* **TASK REQUIREMENTS**
Every record, from first to last, should be written out again exactly.

* **TASK DATA**
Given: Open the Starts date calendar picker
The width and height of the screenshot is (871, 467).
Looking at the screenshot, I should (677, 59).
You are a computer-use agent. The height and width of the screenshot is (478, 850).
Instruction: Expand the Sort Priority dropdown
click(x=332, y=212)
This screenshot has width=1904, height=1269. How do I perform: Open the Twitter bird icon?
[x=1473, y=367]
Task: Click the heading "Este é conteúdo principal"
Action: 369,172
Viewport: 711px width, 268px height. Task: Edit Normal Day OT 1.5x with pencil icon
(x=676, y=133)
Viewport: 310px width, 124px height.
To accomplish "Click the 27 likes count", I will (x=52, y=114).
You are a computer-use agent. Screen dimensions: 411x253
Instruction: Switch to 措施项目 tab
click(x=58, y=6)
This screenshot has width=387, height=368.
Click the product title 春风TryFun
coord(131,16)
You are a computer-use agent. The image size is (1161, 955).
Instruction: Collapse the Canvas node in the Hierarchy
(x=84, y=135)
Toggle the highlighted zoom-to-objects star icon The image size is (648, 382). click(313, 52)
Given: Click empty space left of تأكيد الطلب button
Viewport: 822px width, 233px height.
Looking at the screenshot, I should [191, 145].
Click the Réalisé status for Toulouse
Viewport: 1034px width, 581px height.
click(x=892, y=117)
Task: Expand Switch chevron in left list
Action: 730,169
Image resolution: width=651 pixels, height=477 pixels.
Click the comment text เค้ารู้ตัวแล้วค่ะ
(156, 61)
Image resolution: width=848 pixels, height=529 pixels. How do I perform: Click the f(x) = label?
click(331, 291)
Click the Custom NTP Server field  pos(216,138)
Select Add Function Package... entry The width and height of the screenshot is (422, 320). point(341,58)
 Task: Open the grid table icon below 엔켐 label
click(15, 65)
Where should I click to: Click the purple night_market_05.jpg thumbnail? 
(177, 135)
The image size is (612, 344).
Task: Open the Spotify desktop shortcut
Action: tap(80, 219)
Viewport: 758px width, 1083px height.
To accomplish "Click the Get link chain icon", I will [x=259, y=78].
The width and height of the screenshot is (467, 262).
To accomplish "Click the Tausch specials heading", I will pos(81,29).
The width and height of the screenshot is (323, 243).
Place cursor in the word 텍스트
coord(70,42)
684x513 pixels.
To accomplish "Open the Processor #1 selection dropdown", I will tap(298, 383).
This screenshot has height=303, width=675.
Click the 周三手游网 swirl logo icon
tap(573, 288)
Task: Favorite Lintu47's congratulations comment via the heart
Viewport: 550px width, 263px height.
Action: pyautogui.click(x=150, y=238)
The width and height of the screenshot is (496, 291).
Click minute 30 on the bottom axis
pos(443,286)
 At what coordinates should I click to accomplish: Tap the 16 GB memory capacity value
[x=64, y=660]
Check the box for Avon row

* **EXERCISE ANSWER**
Given: Open the Starts date calendar picker
The width and height of the screenshot is (871, 467).
Looking at the screenshot, I should (677, 59).
You are a computer-use agent. The height and width of the screenshot is (478, 850).
Instruction: Expand the Sort Priority dropdown
click(x=332, y=212)
This screenshot has width=1904, height=1269. How do I perform: Open the Twitter bird icon?
[x=1473, y=367]
Task: Click the heading "Este é conteúdo principal"
Action: 369,172
Viewport: 711px width, 268px height. Task: Edit Normal Day OT 1.5x with pencil icon
(x=676, y=133)
Viewport: 310px width, 124px height.
To accomplish "Click the 27 likes count", I will (x=52, y=114).
You are a computer-use agent. Screen dimensions: 411x253
Instruction: Switch to 措施项目 tab
click(x=58, y=6)
This screenshot has width=387, height=368.
Click the product title 春风TryFun
coord(131,16)
You are a computer-use agent. The image size is (1161, 955).
Instruction: Collapse the Canvas node in the Hierarchy
(x=84, y=135)
Toggle the highlighted zoom-to-objects star icon The image size is (648, 382). click(313, 52)
Given: Click empty space left of تأكيد الطلب button
Viewport: 822px width, 233px height.
Looking at the screenshot, I should [191, 145].
Click the Réalisé status for Toulouse
Viewport: 1034px width, 581px height.
click(x=892, y=117)
Task: Expand Switch chevron in left list
Action: 730,169
Image resolution: width=651 pixels, height=477 pixels.
Click the comment text เค้ารู้ตัวแล้วค่ะ
(156, 61)
Image resolution: width=848 pixels, height=529 pixels. How do I perform: Click the f(x) = label?
click(331, 291)
Click the Custom NTP Server field  pos(216,138)
Select Add Function Package... entry The width and height of the screenshot is (422, 320). point(341,58)
 Task: Open the grid table icon below 엔켐 label
click(15, 65)
Where should I click to: Click the purple night_market_05.jpg thumbnail? 
(177, 135)
The image size is (612, 344).
Task: Open the Spotify desktop shortcut
Action: tap(80, 219)
Viewport: 758px width, 1083px height.
To accomplish "Click the Get link chain icon", I will [x=259, y=78].
The width and height of the screenshot is (467, 262).
To accomplish "Click the Tausch specials heading", I will pos(81,29).
The width and height of the screenshot is (323, 243).
Place cursor in the word 텍스트
coord(70,42)
684x513 pixels.
To accomplish "Open the Processor #1 selection dropdown", I will tap(298, 383).
This screenshot has height=303, width=675.
Click the 周三手游网 swirl logo icon
tap(573, 288)
Task: Favorite Lintu47's congratulations comment via the heart
Viewport: 550px width, 263px height.
Action: pyautogui.click(x=150, y=238)
The width and height of the screenshot is (496, 291).
Click minute 30 on the bottom axis
pos(443,286)
 At what coordinates should I click to accomplish: Tap the 16 GB memory capacity value
[x=64, y=660]
Check the box for Avon row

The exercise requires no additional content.